|Year : 2011 | Volume
| Issue : 3 | Page : 401-403
A case of signet ring cell adenocarcinoma of the bladder with spontaneous urinary extravasation
Sanish S Shringarpure1, Joseph V Thachil1, T Raja2, Rama Mani3
1 Department of Urology, Apollo Hospital, Chennai, Tamil Nadu, India
2 Department of Oncology, Apollo Hospital, Chennai, Tamil Nadu, India
3 Department of Pathology , Apollo Hospital, Chennai, Tamil Nadu, India
|Date of Web Publication||26-Sep-2011|
Sanish S Shringarpure
D-3, Govindraj, Apartments, Gengu Reddy Road, Egmore, Chennai - 600 008, Tamil Nadu
Source of Support: None, Conflict of Interest: None
| Abstract|| |
Primary signet ring cell adenocarcinoma (PSRCC) of the bladder is a relatively rare variant of adenocarcinoma of the bladder with poor prognosis. Also PSRCC of the bladder presenting with spontaneous urinary extravasation is very rare. We present the case of a 48-year male who presented with spontaneous urinary extravasation and was diagnosed to have PSRCC of the urinary bladder on evaluation. He was treated with radical cystectomy and adjuvant chemotherapy. This report emphasizes the need to rule out other primary sites of adenocarcinoma in the body, which may metastasize to the urinary bladder.

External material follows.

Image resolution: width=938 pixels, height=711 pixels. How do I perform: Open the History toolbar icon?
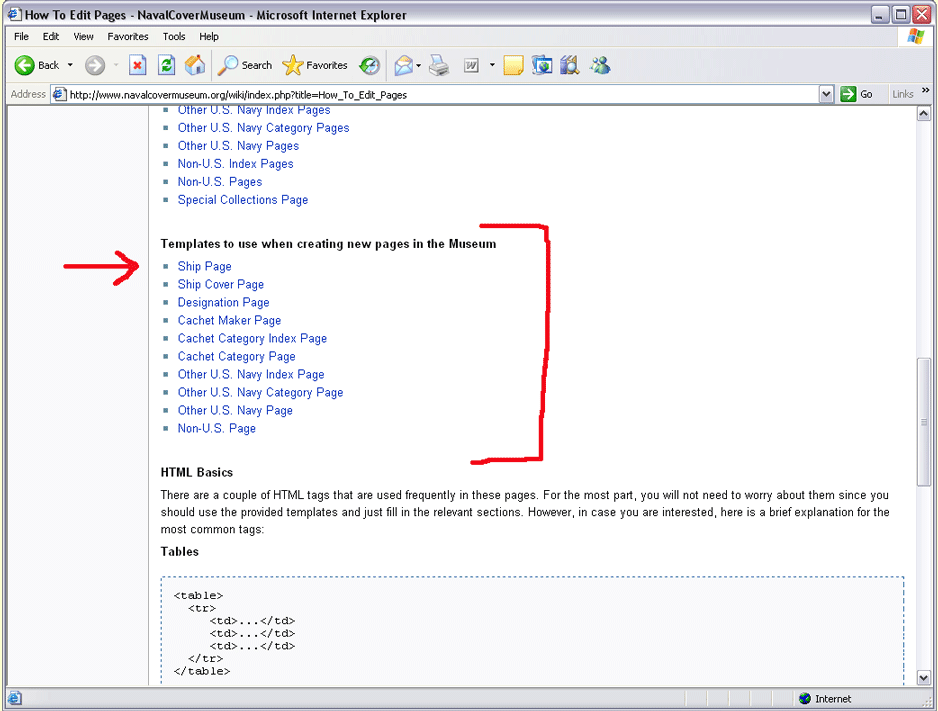coord(370,65)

Keywords: Primary signet ring cell adenocarcinoma of the urinary bladder, spontaneous urinary extravasation, CK 7, CK 20
|How to cite this article:|
Shringarpure SS, Thachil JV, Raja T, Mani R. A case of signet ring cell adenocarcinoma of the bladder with spontaneous urinary extravasation. Indian J Urol 2011;27:401-3
|How to cite this URL:|
Shringarpure SS, Thachil JV, Raja T, Mani R. A case of signet ring cell adenocarcinoma of the bladder with spontaneous urinary extravasation. Indian J Urol [serial online] 2011 [cited 2022 Jul 6];27:401-3. Available from: https://www.indianjurol.com/text.asp?2011/27/3/401/85449
| Introduction|| |
Primary signet ring cell adenocarcinoma (PSRCC) of the urinary bladder presenting with spontaneous urinary extravasation is a rare variant. We present the case of a 48-year male patient who presented with spontaneous urinary extravasation and was diagnosed to have signet ring cell adenocarcinoma of the urinary bladder. Further workup to rule out other primary sites in the body showed it to be primary in origin. He underwent a radical cystectomy with adjuvant chemotherapy. He is alive and free of recurrences till 1 year of follow up. This case is discussed for its rare presentation and also with the diagnostic dilemma it represents as other primary adenocarcinomas as from GIT, lungs, breast, prostate have to be ruled out before the diagnosis.
| Case Report|| |
A 48-year male presented with dull aching right loin pain since 3 months. There was no history of hematuria. Blood and urine examination were normal. Ultrasound examination of abdomen showed right hydroureteronephrosis with right periureteric collection. Intravenous pyelography showed urinary extravasation from the mid-ureter with right hydroureteronephrosis. CT scan of abdomen showed right hydroureteronephrosis with urinary extravasation from the right mid-ureter with thickening of the right lateral wall of the bladder [Figure 1]. Cystoscopy showed a sessile tumor in the right lateral wall. Transurethral resection biopsies were taken. Histopathology showed signet ring cell feature with abundant mucin and confluent necrosis with muscle infiltration [Figure 2]. Immunohistochemistry of the specimen was positive for CK 7, CK 20, and HMW [Figure 3]. An extensive search for other sites of primary tumor was done. Upper and lower gastrointestinal endoscopy were negative for any tumor. Serum carcino-embryogenic antigen (CEA) was undetectable. Diagnostic laparoscopy of the abdomen also failed to pick up any primary tumor elsewhere. 18FDG-PET (fluoro deoxy glucose-positron emission tomography) scan of the abdomen showed avid FDG uptake in the bladder [Figure 4]. This proved it to be PSRCC of the bladder.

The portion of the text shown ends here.